Ainsi, il faut attendre une réunion des ministres des Finances et de l'Économie de l'Union européenne en janvier 2003 pour que soit signé un accord politique commun sur la fiscalité de l'épargne, prévoyant qu’à partir du 1er janvier 2004, 12 des 15 États membres de l'Union européenne appliquent un échange automatique d'informations sur les revenus de l'épargne des non-résidents.

Pour les trois autres, le Luxembourg, l'Autriche et la Belgique, le système appliqué est celui d’une retenue à la source progressive, passant de 15% entre janvier 2004 et décembre 2006 à 20% entre janvier 2007 et décembre 2009 puis 35% à partir du 1er janvier 2010.

Une nouvelle fois, cet accord reste lié à l'adoption de mesures équivalentes par ces mêmes pays «tiers». «C'est une solution qui, pour être bonne pour l'Europe, n'est pas moins mauvaise pour la place financière luxembourgeoise puisque d'ici le 1er janvier 2010 nous disposons d'une grande prévisibilité d'action et d'opération et qu'après 2010 aucun arrangement avec la Suisse et les autres pays tiers sur la levée du secret bancaire ne pourra intervenir sans une nouvelle décision unanime du Conseil» pouvait se réjouir Jean-Claude Juncker, alors Premier ministre du Luxembourg et pas encore président de l’Eurogroupe (il ne sera nommé qu’en 2005).

Du gris au blanc

Les choses s’accélèrent ensuite à partir de la fin des années 2000, mais pas toujours dans le bon sens. Ainsi, en avril 2009, l’OCDE (l’Organisation de coopération et de développement économiques) frappe-t-elle un grand coup en positionnant le Luxembourg sur une «liste grise», lui reprochant de ne pas avoir adopté, à temps, les normes émises en matière d’échange de renseignements fiscaux.
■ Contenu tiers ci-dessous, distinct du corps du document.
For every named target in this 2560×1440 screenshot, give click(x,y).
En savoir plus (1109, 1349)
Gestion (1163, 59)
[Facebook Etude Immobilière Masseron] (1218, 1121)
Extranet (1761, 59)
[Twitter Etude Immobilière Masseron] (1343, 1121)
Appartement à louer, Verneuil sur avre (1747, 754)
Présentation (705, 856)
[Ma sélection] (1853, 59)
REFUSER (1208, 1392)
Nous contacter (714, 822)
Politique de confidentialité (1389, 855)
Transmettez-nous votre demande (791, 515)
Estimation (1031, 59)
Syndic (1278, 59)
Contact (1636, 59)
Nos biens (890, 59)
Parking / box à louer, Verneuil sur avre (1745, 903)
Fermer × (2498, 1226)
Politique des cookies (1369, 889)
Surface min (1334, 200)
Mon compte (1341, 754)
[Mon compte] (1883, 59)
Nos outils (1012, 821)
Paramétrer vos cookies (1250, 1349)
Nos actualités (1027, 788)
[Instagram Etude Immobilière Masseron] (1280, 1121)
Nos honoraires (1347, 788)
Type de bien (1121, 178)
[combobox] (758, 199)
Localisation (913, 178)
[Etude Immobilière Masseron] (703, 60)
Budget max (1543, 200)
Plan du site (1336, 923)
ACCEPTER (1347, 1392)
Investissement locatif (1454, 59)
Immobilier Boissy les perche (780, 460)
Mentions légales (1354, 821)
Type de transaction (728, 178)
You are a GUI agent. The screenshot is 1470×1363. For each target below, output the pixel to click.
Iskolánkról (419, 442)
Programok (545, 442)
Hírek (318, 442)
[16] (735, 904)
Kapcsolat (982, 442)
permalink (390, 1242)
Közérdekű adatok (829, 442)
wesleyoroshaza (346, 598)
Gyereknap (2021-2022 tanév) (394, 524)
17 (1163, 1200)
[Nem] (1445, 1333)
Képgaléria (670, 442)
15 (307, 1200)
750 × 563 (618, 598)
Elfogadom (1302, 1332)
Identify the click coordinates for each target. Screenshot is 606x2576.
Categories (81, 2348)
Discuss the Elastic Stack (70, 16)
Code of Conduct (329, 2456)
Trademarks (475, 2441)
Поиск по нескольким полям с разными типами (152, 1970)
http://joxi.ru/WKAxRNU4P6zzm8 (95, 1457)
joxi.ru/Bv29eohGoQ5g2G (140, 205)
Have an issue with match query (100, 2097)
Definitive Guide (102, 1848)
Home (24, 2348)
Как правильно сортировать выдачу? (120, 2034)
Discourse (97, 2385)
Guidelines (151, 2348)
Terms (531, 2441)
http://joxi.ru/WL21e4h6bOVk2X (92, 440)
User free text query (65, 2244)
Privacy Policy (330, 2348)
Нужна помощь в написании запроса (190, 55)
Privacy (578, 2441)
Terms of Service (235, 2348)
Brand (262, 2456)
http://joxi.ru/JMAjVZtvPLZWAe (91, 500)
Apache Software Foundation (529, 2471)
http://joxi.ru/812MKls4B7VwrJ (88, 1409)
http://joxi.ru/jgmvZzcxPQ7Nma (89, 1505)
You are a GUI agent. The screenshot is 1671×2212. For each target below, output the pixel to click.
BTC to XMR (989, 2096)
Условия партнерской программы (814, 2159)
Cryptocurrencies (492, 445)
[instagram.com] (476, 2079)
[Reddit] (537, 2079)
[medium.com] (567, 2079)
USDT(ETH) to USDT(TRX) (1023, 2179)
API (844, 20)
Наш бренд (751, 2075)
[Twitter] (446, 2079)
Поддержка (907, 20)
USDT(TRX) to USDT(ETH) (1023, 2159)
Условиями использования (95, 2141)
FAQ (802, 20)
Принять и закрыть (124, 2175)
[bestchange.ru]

Passé le grand courroux de cette décision, il ne faut que quelques mois au Luxembourg pour se «blanchir», au travers notamment de la signature d’accords bilatéraux conclus en matière d’échange de renseignements à des fins fiscales avec d’autres États.  

En décembre 2010, un nouvel accord est signé entre les États membres de l’UE (passés de 15 à 28 entre-temps) concernant l’échange d’informations entre administrations fiscales. «L’échange d’informations sur demande et, dans des cas spécifiques, entre les administrations fiscales (…) deviendra le principe de base au sein de l’Union européenne, et non pas l’échange automatique d’informations sur tous les types de revenus», rassure alors Luc Frieden, le ministre luxembourgeois des Finances.

Le texte prévoyait que cet échange automatique soit applicable pour quelques catégories de revenus et de capital, chaque État membre étant libre de choisir lesquelles.

32 voix pour, 23 abstentions

Les discussions traînent néanmoins encore un moment, même si le mouvement est inéluctable. En avril 2013, dans une interview publiée dans le journal allemand Frankfurter Allgemeine Zeitung, Luc Frieden confirme que «la tendance internationale va vers un échange automatique d’informations bancaires. Nous n’y sommes plus strictement opposés».

La date du 1er janvier 2015 fait alors figure de grande échéance historique. Elle est encore plus d’actualité après le 20 mars 2014, date à laquelle le Luxembourg lève définitivement tout veto au sujet de la révision de la directive sur la fiscalité de l’épargne. Un feu vert qui met un terme à six années de bras de fer depuis les propositions de la Commission européenne datant de novembre 2008 au sujet de l’extension du champ d’application de cette directive aux revenus équivalents à des intérêts et provenant d'investissements effectués dans divers produits financiers innovants, ainsi que dans certains produits d'assurance vie.

En novembre 2014, les députés luxembourgeois entérinent, après presque quatre heures de discussions, la réforme de la procédure d’échange de renseignements fiscaux avec les administrations étrangères dans le cadre de la lutte contre la fraude fiscale: 32 voix pour, 5 contre et 23 abstentions pour faire définitivement entrer le Luxembourg dans l’ère de la transparence.